ACTIVITY
Give back the lines of the entries below exactly as written, from the first line to the line holding "You are a GUI", both included, with the pictures omitted.
============================================================
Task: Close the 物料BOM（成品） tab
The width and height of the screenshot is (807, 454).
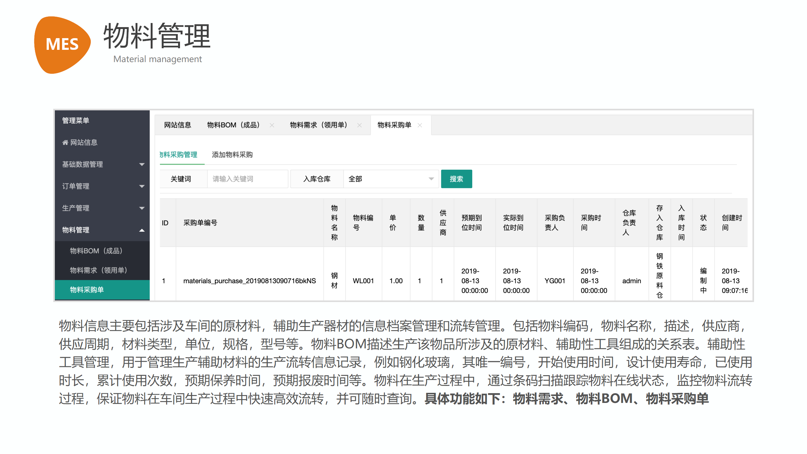Action: [272, 125]
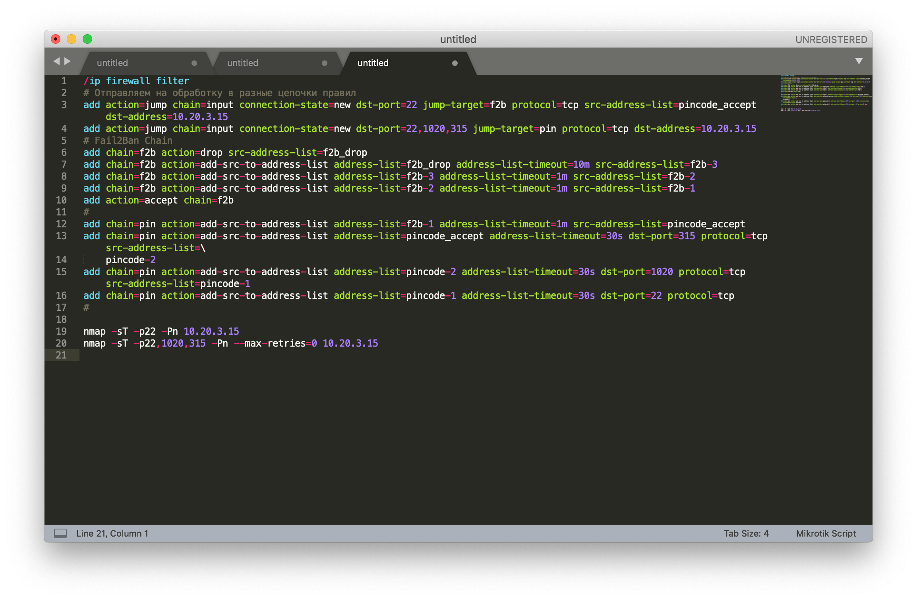Click the back navigation arrow in tab bar
Image resolution: width=917 pixels, height=601 pixels.
pos(56,61)
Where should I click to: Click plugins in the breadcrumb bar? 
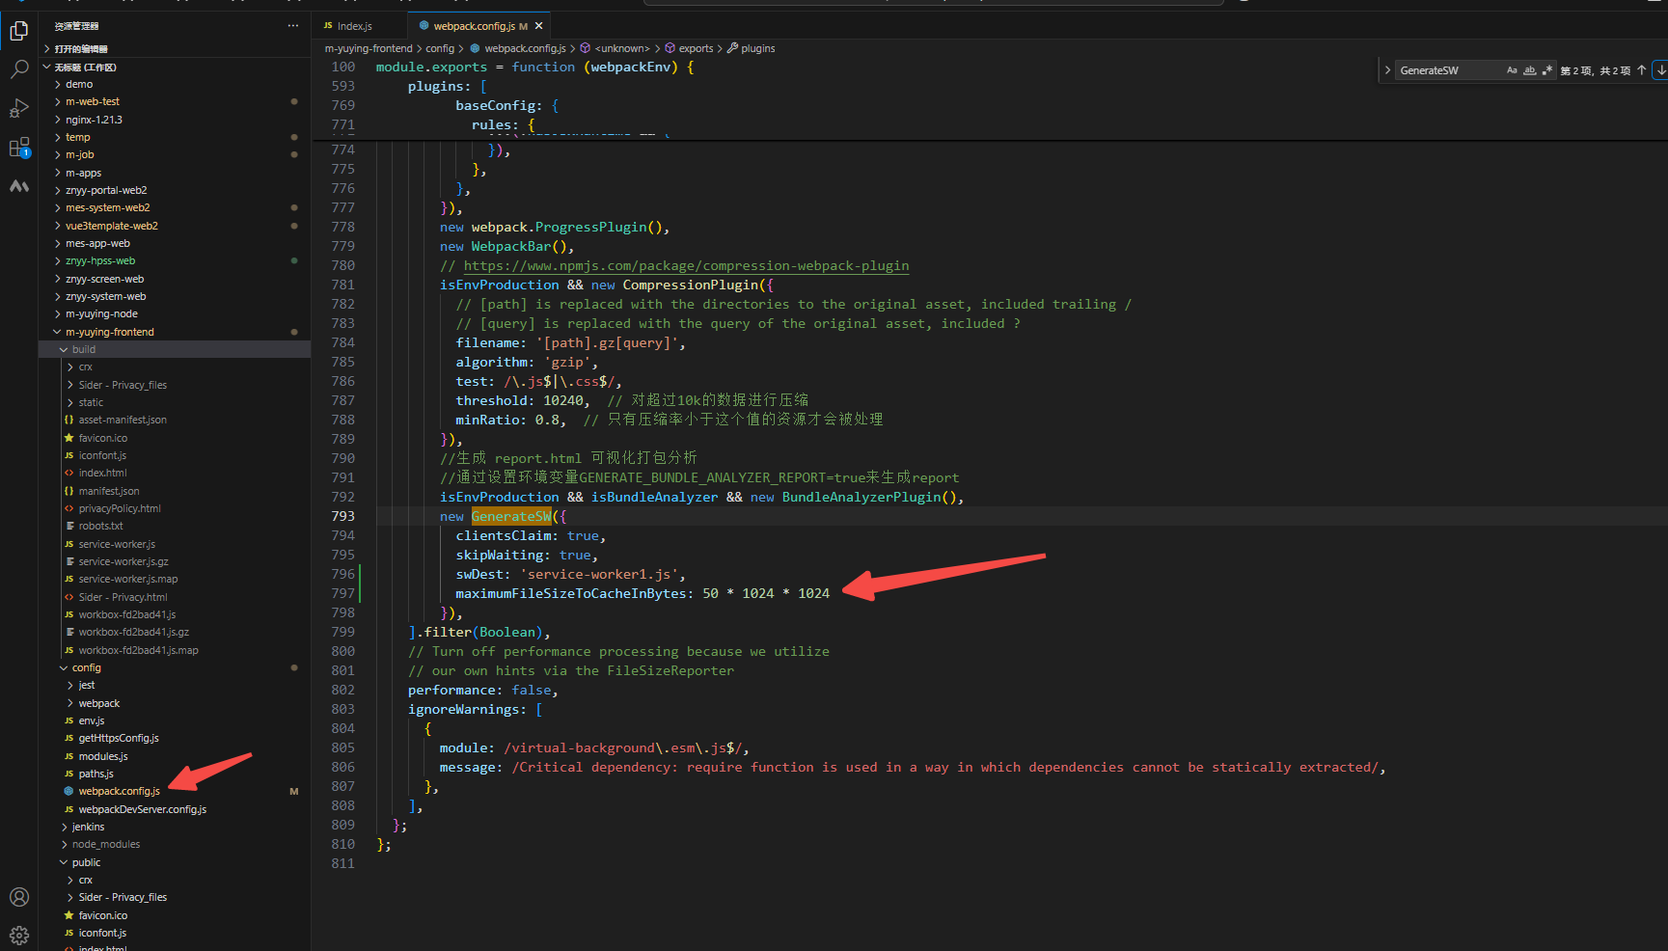757,48
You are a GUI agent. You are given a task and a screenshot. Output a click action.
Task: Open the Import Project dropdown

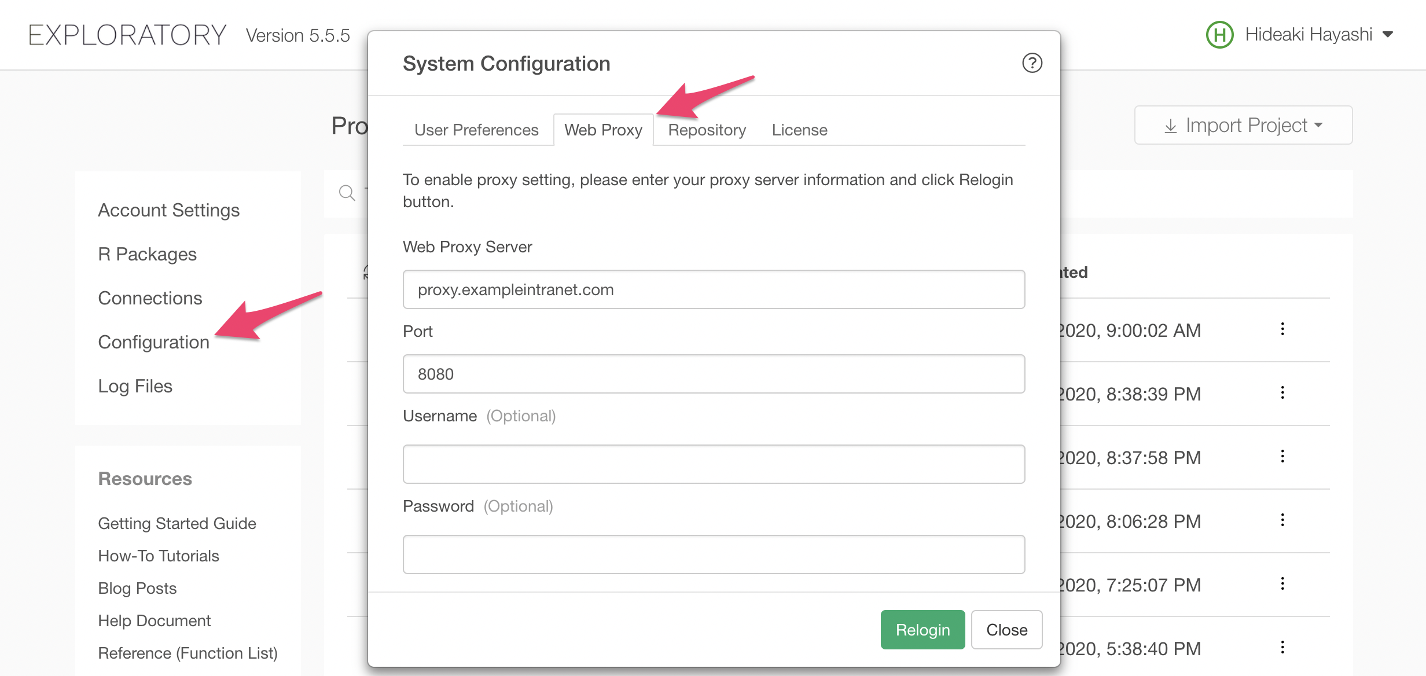1243,125
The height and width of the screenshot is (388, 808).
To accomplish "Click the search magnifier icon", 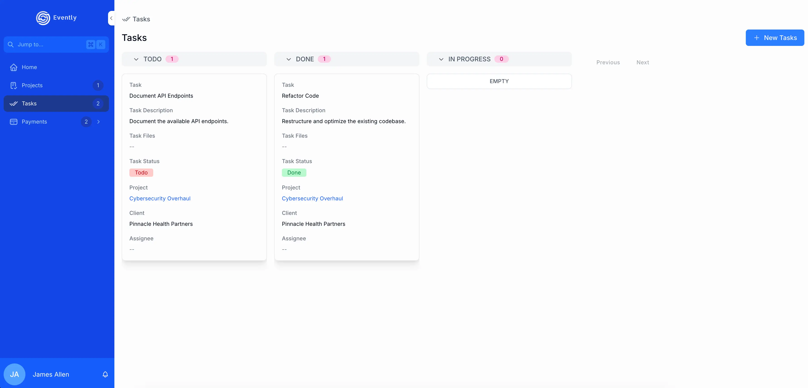I will coord(11,45).
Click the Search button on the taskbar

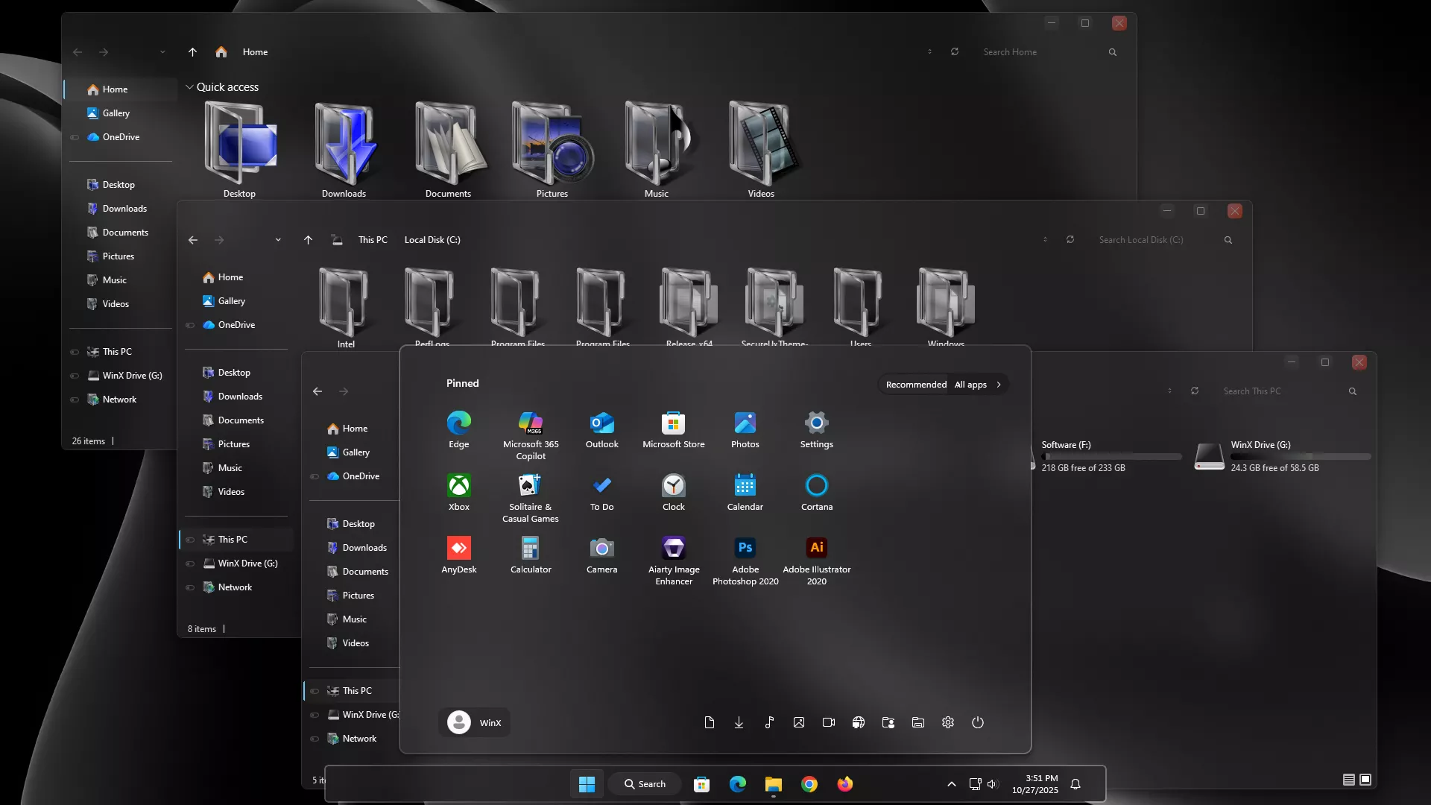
============================================================
SOLUTION TO THIS PROBLEM
Task: Close the 物料BOM（成品） tab
The width and height of the screenshot is (807, 454).
Action: [272, 125]
Click the back navigation arrow in tab bar
Image resolution: width=917 pixels, height=601 pixels.
pos(56,61)
Where should I click to: Click plugins in the breadcrumb bar? 
757,48
You are a GUI agent. You are given a task and a screenshot. Output a click action.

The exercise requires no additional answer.